Court Opinion

ID: 8036506
Source: CourtListenerOpinion
Date Created: 2022-09-09 03:21:27.79007+00
Date Added: 2024-06-11T16:37:09.199326
License: Public Domain

Carter, J., dissenting.
Plaintiff was the only witness who testified as to how the accident in question occurred. Her testimony was that defendant turned a square corner about one-quarter of a mile south of the place where the accident happened and then drove north at a rate of 60 miles an hour without lights and into a concrete banister of a bridge over an irrigation lateral. Plaintiff also testified that a car with a bright spotlight was approaching from the north and that another car was following them from the rear. She also testified to an . admission by the defendant in which he said that his car was stopped just south of the bridge and that he started the car without turning on his. lights and ran into the bridge. There is also evidence that she asked defendant just before the accident not to drive so fast. On cross-examination plaintiff testified that she did not know whether or not the car was stopped, as stated by the defendant. In a statement which plaintiff admits she made after the accident, she said: “Just at the time this car with the spotlight was passing us, Mr. Anderson had swerved his car so far to the right-hand side of the road that he ran into a cement projection on a culvert.” She also admitted that she was blinded by the spotlight on the car approaching from the north. She did not recall whether either of the other two cars passed the scene of the accident. Neither of them stopped at the scene of the accident.

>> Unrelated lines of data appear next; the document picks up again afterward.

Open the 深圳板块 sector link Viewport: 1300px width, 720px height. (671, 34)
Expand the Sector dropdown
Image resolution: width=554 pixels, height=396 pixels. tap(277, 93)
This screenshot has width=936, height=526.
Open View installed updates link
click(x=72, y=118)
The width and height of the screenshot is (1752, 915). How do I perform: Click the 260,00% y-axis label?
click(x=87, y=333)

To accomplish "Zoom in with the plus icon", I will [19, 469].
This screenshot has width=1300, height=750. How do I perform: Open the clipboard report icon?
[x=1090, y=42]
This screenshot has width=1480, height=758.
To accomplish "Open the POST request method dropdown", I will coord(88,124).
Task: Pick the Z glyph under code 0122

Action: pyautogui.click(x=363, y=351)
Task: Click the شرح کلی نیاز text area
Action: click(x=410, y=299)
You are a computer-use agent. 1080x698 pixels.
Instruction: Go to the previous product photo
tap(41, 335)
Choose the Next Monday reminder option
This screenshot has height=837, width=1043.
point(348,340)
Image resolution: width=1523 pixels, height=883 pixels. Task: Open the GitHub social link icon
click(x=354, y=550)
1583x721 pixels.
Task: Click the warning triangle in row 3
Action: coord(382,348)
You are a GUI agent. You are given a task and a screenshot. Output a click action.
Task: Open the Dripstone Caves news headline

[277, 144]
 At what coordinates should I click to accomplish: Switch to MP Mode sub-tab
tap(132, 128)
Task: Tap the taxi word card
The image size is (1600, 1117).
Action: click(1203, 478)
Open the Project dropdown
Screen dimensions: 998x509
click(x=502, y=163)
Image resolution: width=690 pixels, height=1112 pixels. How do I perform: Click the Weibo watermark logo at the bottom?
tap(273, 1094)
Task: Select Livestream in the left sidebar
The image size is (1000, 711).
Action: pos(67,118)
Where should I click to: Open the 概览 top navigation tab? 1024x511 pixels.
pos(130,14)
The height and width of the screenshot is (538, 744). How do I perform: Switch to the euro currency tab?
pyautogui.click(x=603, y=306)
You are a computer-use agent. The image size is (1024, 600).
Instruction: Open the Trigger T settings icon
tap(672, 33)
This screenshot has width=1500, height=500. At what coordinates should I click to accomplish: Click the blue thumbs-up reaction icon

The petition is drawn on the theory that defendant was driving his car at a high rate of speed without lights. The-evidence is not sufficient to sustain a judgment on such a theory. It is so indefinite and uncertain as to how the accident happened that it should not have been submitted to a
*705jury. The courts have repeatedly held that negligence will not be presumed. It must be alleged and affirmatively shown. A presumption of negligence cannot be raised without foundation, and the mere fact that an injury occurred is no evidence of fault on the part of the defendant. From all that this record shows, the accident may have resulted because the defendant was blinded by the spotlight on the car coming from the north. Plaintiff admits that she does not know whether the car was stopped j ust before the accident. If it was so stopped, the accident could not have been caused by the high rate of speed of the car.
Clearly, the above facts fall far short of establishing gross negligence on the part of the defendant. Plaintiff apparently does not know what caused the accident or whether it was caused by defendant’s negligence or other intervening causes. That the defendant was guilty of gross negligence should be affirmatively established and not left to- speculation and -conjecture. The plaintiff failed to show that the accident was the result of the gross negligence of defendant and, in my opinion, the trial court correctly found that the evidence was insufficient to support a judgment and properly directed a verdict for the defendant. I therefore dissent.